According to the facts of the case, the woman was unable to make choices in her life because of the conduct of her then-husband before they divorced.

Husband ‘coerced and controlled’ wife

The trial judge ruled that the husband’s conduct had “coerced and controlled his wife in order to break her will and condition her to obey him from the beginning of their marriage.”

She claimed $100,000 in damages and was awarded $50,000 in compensatory damages and $50,000 in aggravated damages.

However, the judge also ruled that she was entitled to $50,000 in punitive damages for the new tort — civil legal claim — of family violence.

New tort would overlap existing compensation

The former husband appealed the decision to the Court of Appeal, which concluded that a new tort of domestic violence or coercive control should not be recognized because the new damages awarded would overlap with existing compensation for assault and intentional infliction of emotional distress. Damages were reduced by $50,000.

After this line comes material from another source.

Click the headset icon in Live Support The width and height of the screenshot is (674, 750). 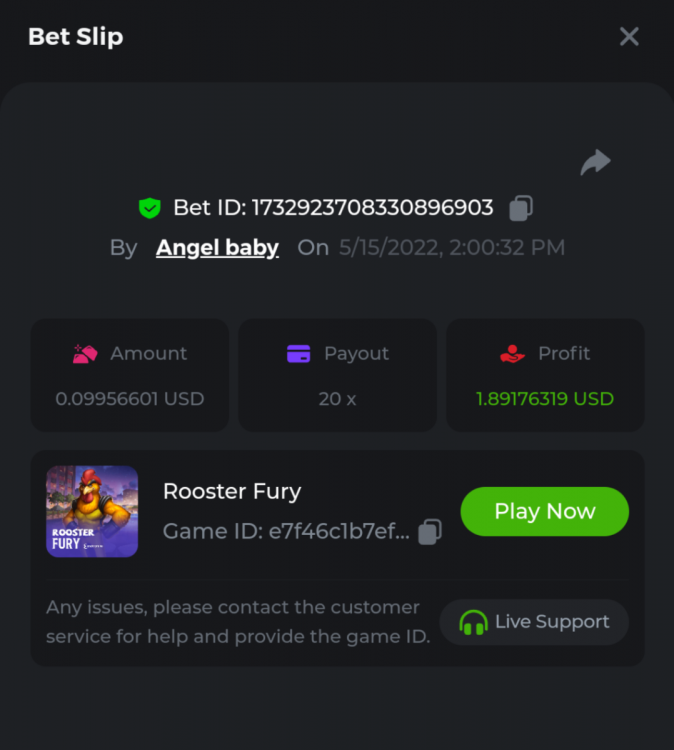coord(473,622)
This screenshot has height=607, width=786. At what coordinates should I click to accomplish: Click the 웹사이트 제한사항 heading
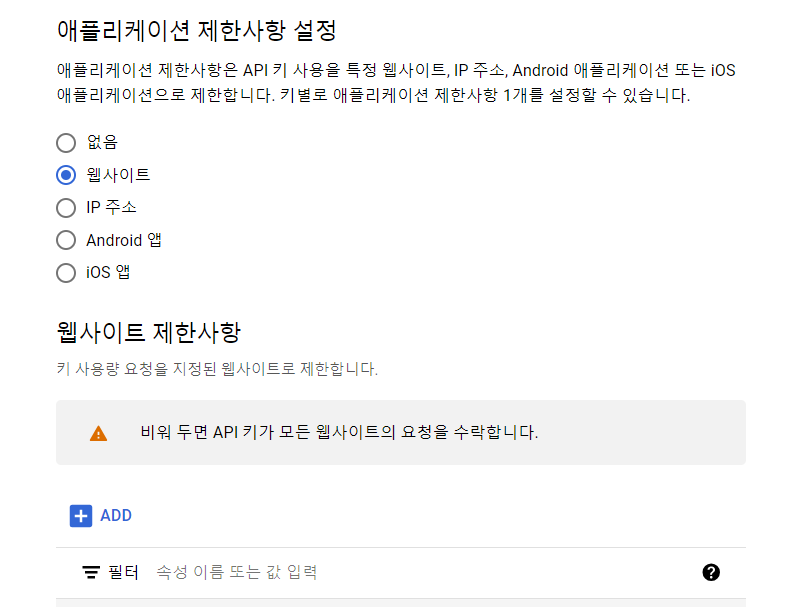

The woman then appealed that decision to the Supreme Court.

In the ruling, Justice Nicholas Kasirer wrote for the majority that a new tort should be recognized as the existing remedy is not flexible enough to account for the harm caused by coercive control.

“Intimate partner violence is a pernicious social ill deserving of the full attention of the law,” Kasirer wrote. “Best understood, it is not confined to conduct that inflicts physical or psychological injury, but includes all abusive conduct by which one intimate partner coerces and controls the other, thus depriving them of their autonomy.”

Civil compensation for victims who were controlled

He went on to say that not only do victims suffer from physical and psychological violence, they are also controlled by isolation, manipulation, humiliation, surveillance, economic abuse, sexual coercion and intimidation.

“The existing torts fail to remedy the specific wrong to dignity, autonomy and equality that intimate partner violence creates,” Kasirer wrote. “While certain existing torts may capture discrete incidents, or even patterns, of interference with one’s physical, psychological, or emotional integrity, they do not account for the wider and qualitatively different consequences of coercive control in intimate partnerships brought about by single acts of violence or by patterns of conduct over time.”

The Women’s Legal Education and Action Fund (LEAF) celebrated the decision, calling it a landmark victory for those who have suffered from intimate partner violence.

“We are extremely pleased that the Supreme Court has recognized the unique harms and financial burdens faced by survivors of intimate partner violence,” Kat Owens, LEAF’s legal director, said in a statement . “The new tort of intimate partner violence says that yes, these harms are real, and yes, they merit compensation.”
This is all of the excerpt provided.